Your task:
Below are some records; write them all out again exactly.

---------------

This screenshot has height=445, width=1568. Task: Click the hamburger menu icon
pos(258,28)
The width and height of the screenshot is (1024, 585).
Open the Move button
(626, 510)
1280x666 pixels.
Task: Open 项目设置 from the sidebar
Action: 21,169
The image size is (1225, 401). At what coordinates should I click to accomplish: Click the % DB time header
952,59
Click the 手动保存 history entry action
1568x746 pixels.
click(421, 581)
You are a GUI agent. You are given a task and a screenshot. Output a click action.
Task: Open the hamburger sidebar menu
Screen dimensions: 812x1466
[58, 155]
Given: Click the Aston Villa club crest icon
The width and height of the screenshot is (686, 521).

---------------

Solution to this task:
This screenshot has height=445, width=1568. Task: Click the hamburger menu icon
pos(258,28)
The width and height of the screenshot is (1024, 585).
Open the Move button
(626, 510)
1280x666 pixels.
Task: Open 项目设置 from the sidebar
Action: 21,169
The image size is (1225, 401). At what coordinates should I click to accomplish: Click the % DB time header
952,59
Click the 手动保存 history entry action
1568x746 pixels.
click(421, 581)
You are a GUI agent. You are given a task and a screenshot. Output a click action.
Task: Open the hamburger sidebar menu
Screen dimensions: 812x1466
[58, 155]
Given: Click the Aston Villa club crest icon
The width and height of the screenshot is (686, 521).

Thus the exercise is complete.